On Jan 29, 3:45 pm, Jeff Wisnia wrote:

Gerry Atrick wrote:

On Mon, 29 Jan 2007 00:34:31 -0600, "Steve" wrote:


Small motors typically have bushings instead of bearings. Bushings wear out
sooner. The axle is jigging around inside the bushing until the structure
warms up a bit -- could be the axle swelling from heat, or dirty lubricant
softening up, or something else a more knowledgeable person will point out
later.


I fix a lot of these for clients. Clean the gray gunk off the fan blades
with a can of compressed air. That usually solves the problem. If not,
replace the fan. They're less than 10 bucks, unless you go for the gaudy
ones with LEDs. Clean out all the rest of the dust in


If you want, you can try some light oil, but don't use much. You definitely
don't want oil inside your PC. In fact, don't use oil unless the fan blows
OUT of the case. I've always just replaced the fan, because I'd have to
charge more for half-measures.


I won't presume to advise you about your heater. Your barn might burn down,
and then I'd be sad.


I hate to tell you this, but because you did NOT advise me about the
barn heater fan, the heater burst into flames and burned the whole
barn down, killing all the animals and several workers. It was
horrible. It's your fault for not giving me help. You will be
hearing from my lawyer, who is also my wife, and she sleeps with the
judge a few times every week, so you dont have a chance to win the
case.


Well, OK, I'm just giving you some **** and the latest Jerry Springer
episode....


Seriously, I just oiled that fan motor in the heater. It dont seem
like it's worn too badly, but the oil quieted it down. There was a
little fire though, (almost). I dripped some oil on the heater coil
and that sure smoked for a few seconds. It works quiet now.

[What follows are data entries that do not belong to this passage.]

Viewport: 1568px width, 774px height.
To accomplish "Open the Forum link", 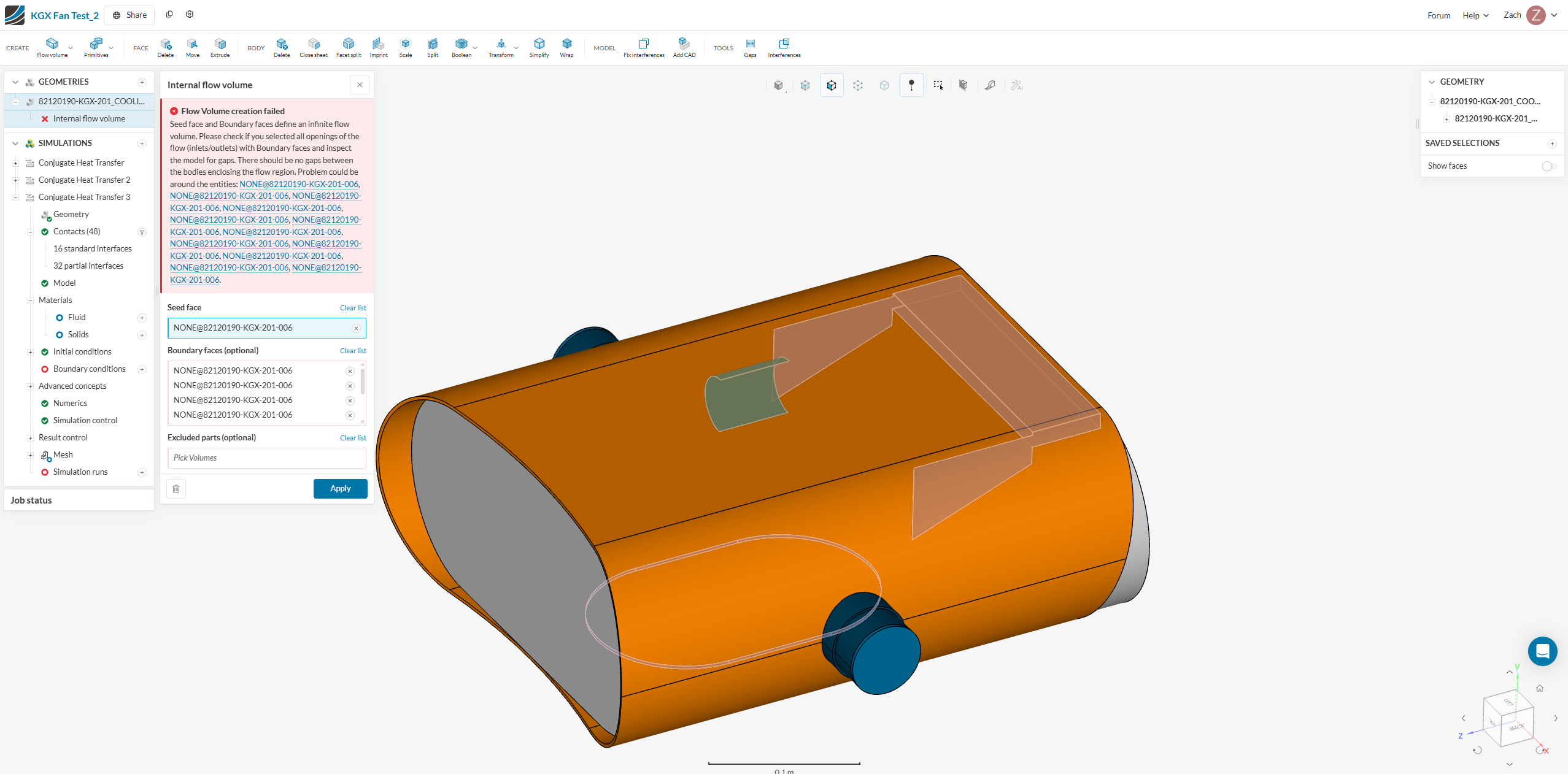I will 1438,15.
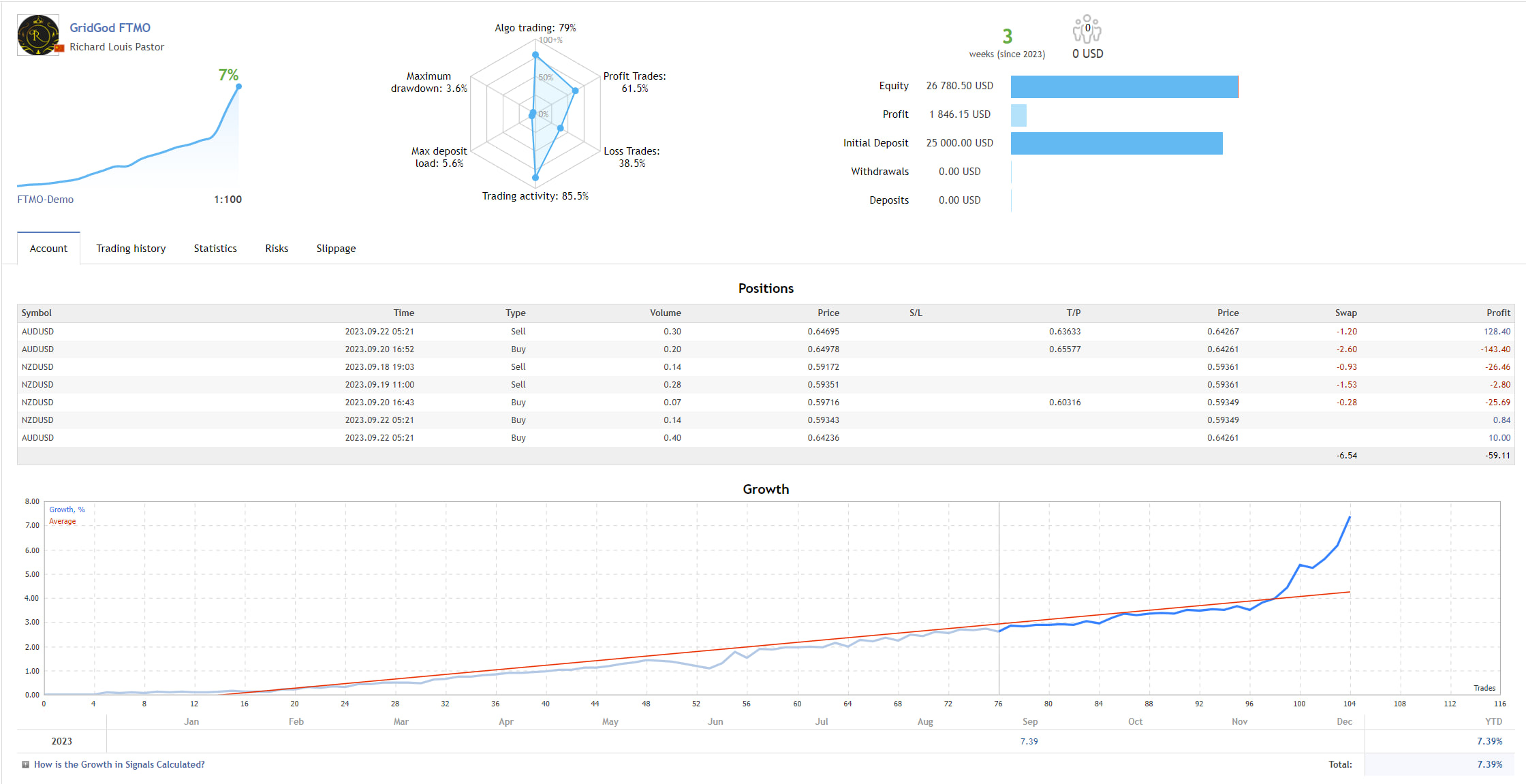The width and height of the screenshot is (1526, 784).
Task: Switch to the Statistics tab
Action: [215, 249]
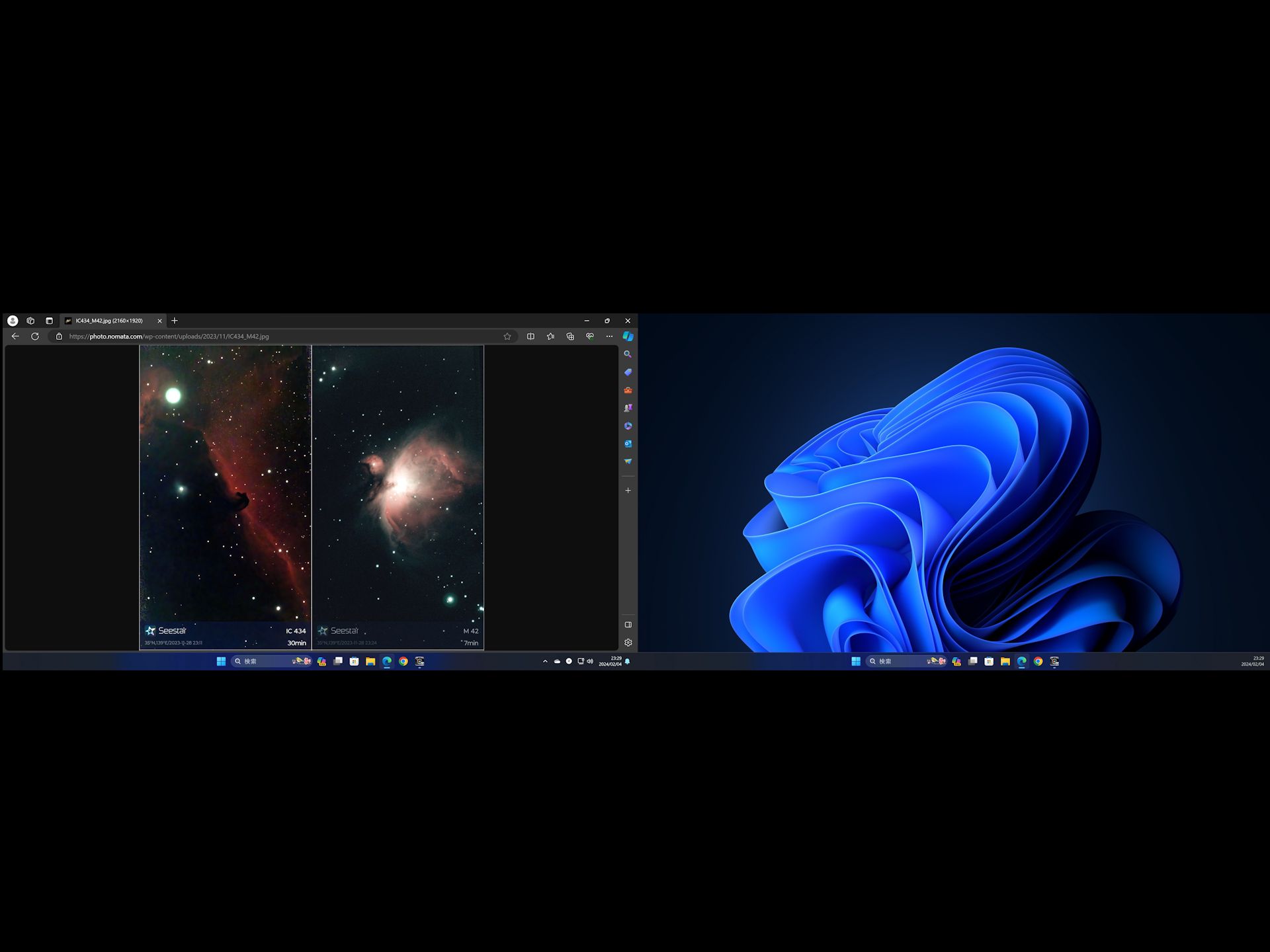Image resolution: width=1270 pixels, height=952 pixels.
Task: Open the split screen view icon
Action: [x=530, y=337]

This heater is strange in design. The motor looks like one of those
old record player motors but the coil windings are thick. Probably a
#12 enamelled wire. The heater coils are connected in series with
that motor. Thats an odd design. I cant understand the point to
that, other than if the motor burns out the coils will not heat.
Otherwise it makes little sense and that is why that wire is so thick.
Thats a lot of amperage to go thru that small motor.Might be because a smaller number of turns of heavier wire is a bit less


costly to manufacture? And, a motor wound with heavier wire has a
slightly lower chance of the wire breaking from vibration at a termination.

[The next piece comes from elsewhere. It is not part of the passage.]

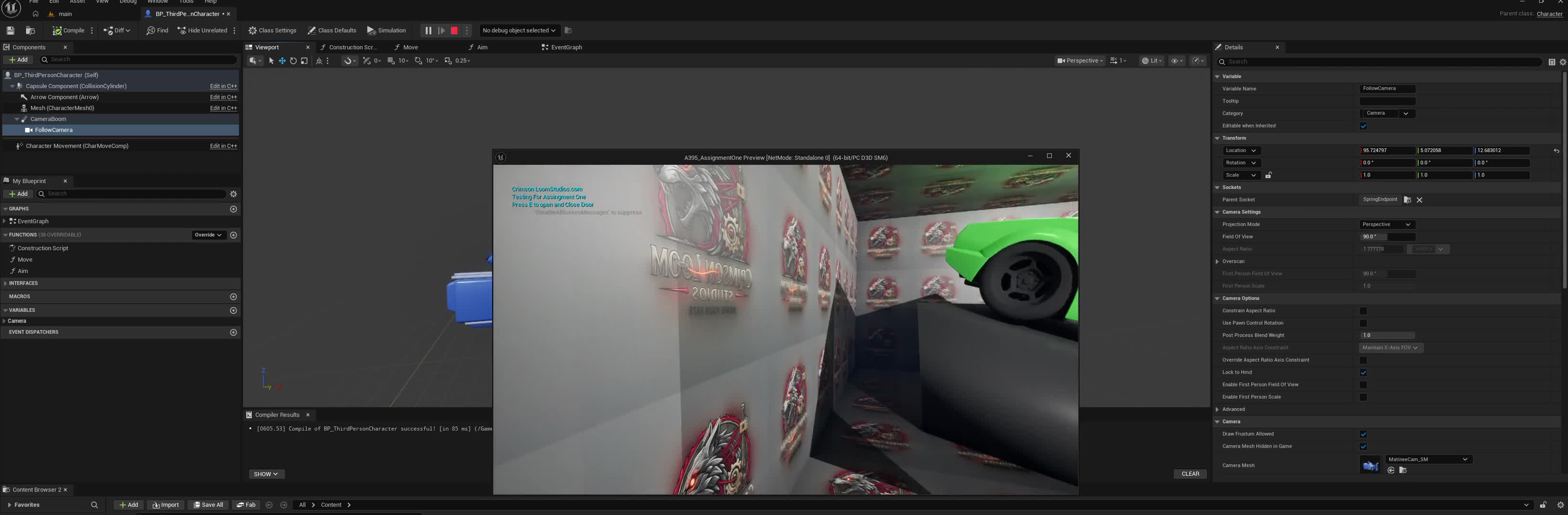This screenshot has width=1568, height=515.
Task: Open the My Blueprint settings gear
Action: 233,194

Ampere-turns is what sets what the motor does, and you can get the same
amount of them with lots of turns and lower current or fewer turns and
higher current.

I confess I've never run into a small heater wired like that, but now
that I think about it the setup sounds like it would provide a bit of
positive feedback of the element temperature, which sounds sort of bass
ackwards to me.

i.e. when the element is cold, the curent through the motor is greatest,
causing the motor to run a bit on the fast side, cooling the element
more, and conversely when the element was hot and the current draw was
less, the motor might run a bit slower, leading to less cooling and an
even higher element temperature.

Hopefully someone smarter than me will give us a good reason for that
setup, beyond the possibly lower manufacturing cost.

Jeff

--
Jeffry Wisnia
(W1BSV + Brass Rat '57 EE)
The speed of light is 1.8*10^12 furlongs per fortnight.



Depending on the type of motor, it could have its speed determined not
by the current, but by the frequency.

Dave



Agreed, but what does that info add to this thread Dave?

Isn't it rather unlikely that the OP will be running that heater on
anything other than 60 (or maybe 50 ) Hz power?

If "Gerry Atrick" is also the OP, then by describing the motor as a
"phonograph motor" style, he's probably talking about a shaded pole
induction motor, which was the most common motor type used in record
players once they gave up on the crank wound spring motors.

There were a few high end record "turntables" which contained
hysteriesis synchronous motors, which would have been the type you
brought up, but it's highly unlikely anyone would waste the money on
that type of motor to drive a fan, 'eh?

Jeff

Jeff

--
Jeffry Wisnia
(W1BSV + Brass Rat '57 EE)
The speed of light is 1.8*10^12 furlongs per fortnight.